[Target position records]
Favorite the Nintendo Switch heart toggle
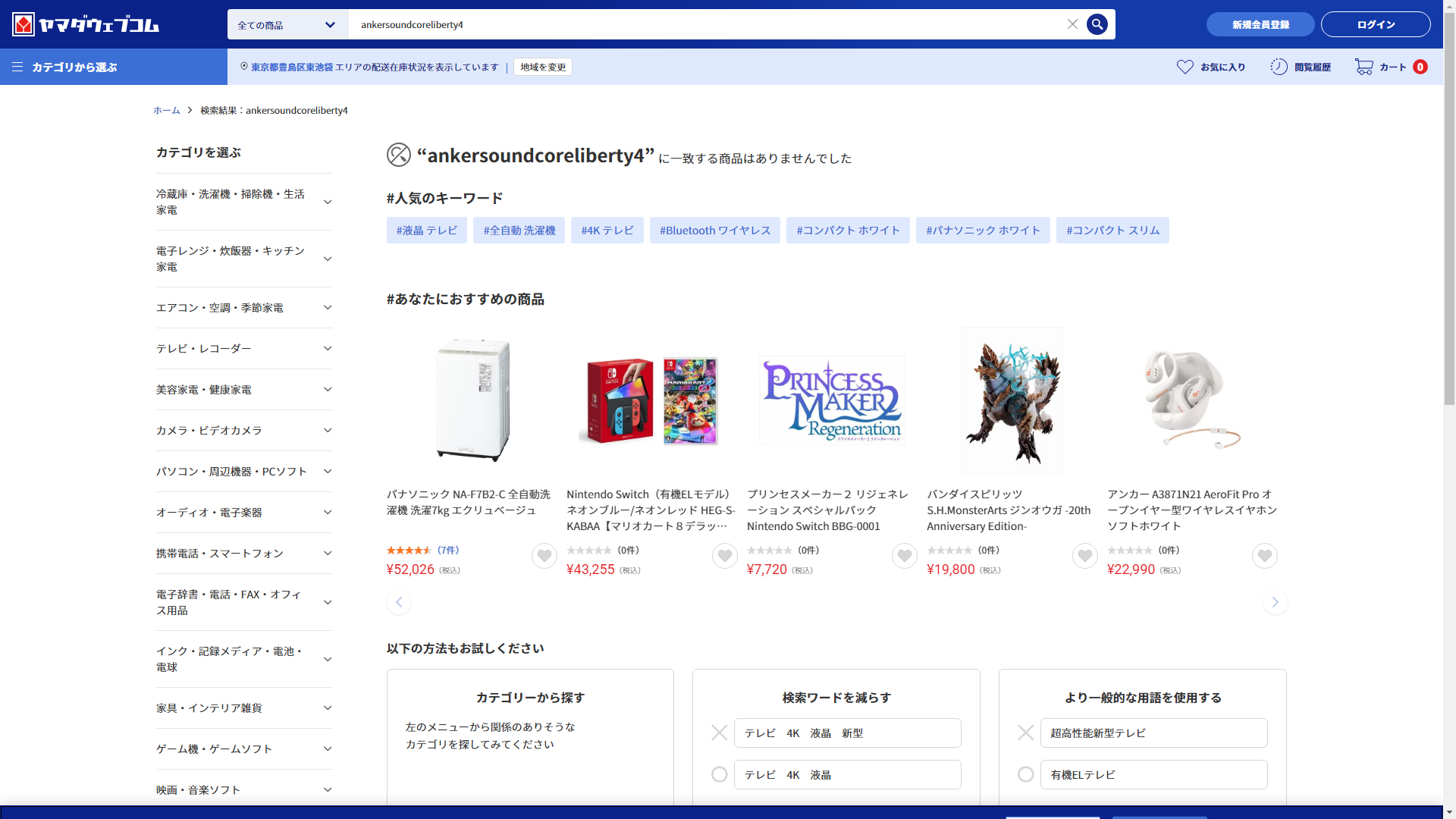 point(724,556)
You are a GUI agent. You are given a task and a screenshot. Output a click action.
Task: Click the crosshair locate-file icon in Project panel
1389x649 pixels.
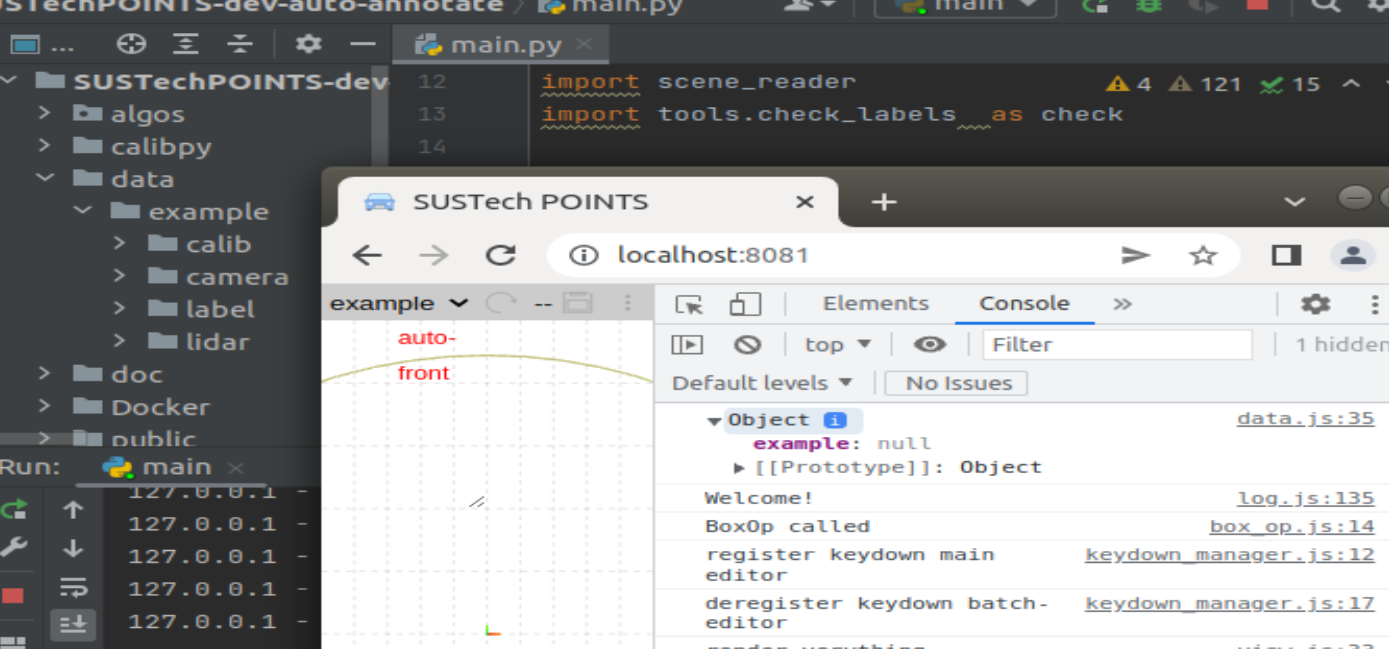coord(132,43)
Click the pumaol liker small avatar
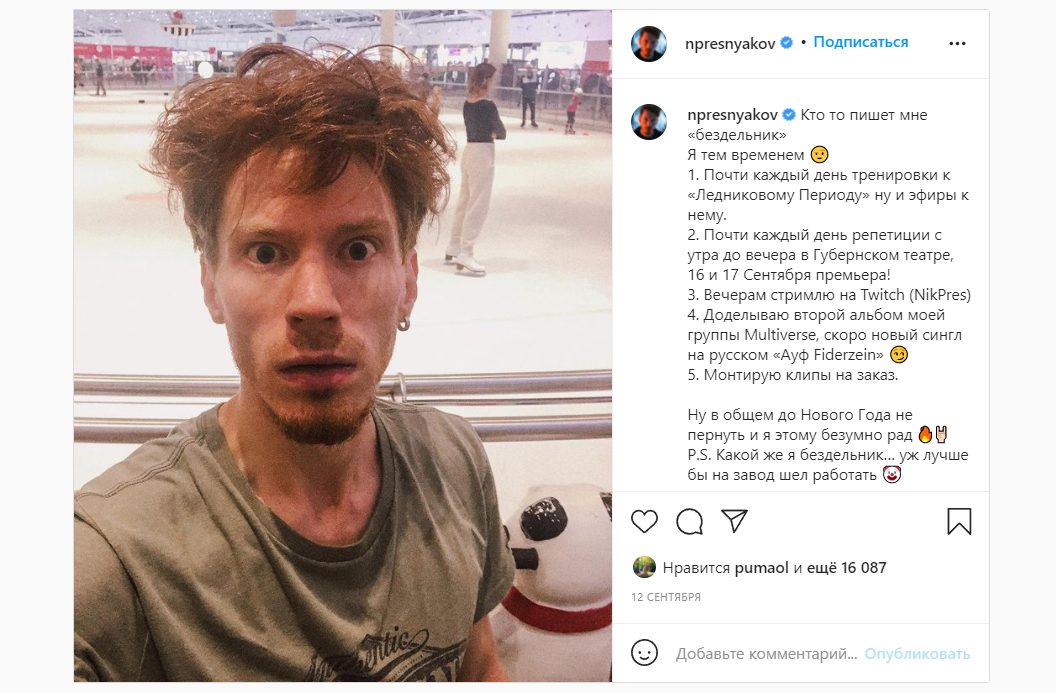The height and width of the screenshot is (693, 1056). tap(644, 567)
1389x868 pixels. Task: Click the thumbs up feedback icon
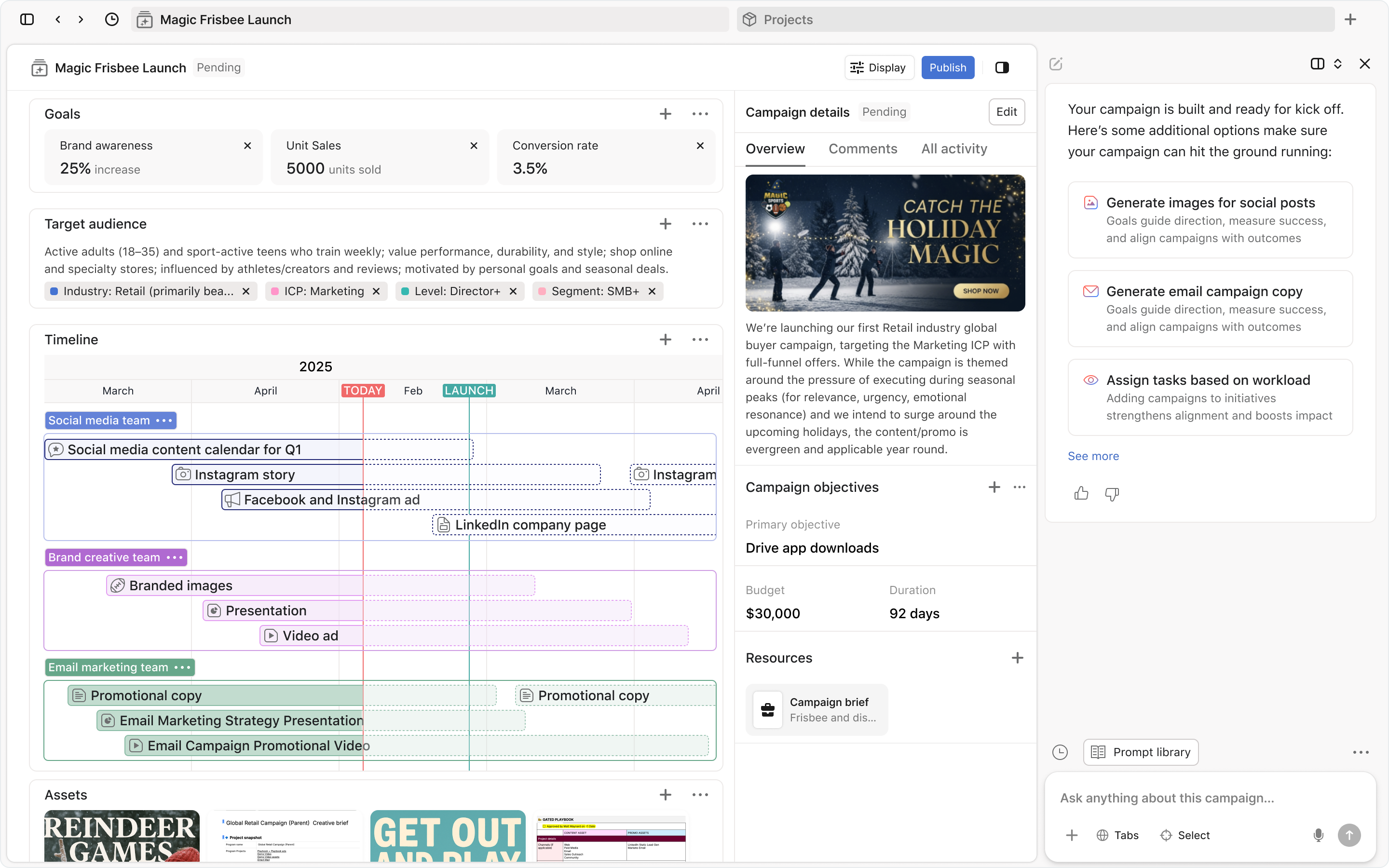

* [EXERCISE DIRECTIONS]: Find each line in the records above containing the string "icon", and copy those lines out in full.

* [EXERCISE ANSWER]:
Task: Click the crosshair locate-file icon in Project panel
1389x868 pixels. Task: Click the thumbs up feedback icon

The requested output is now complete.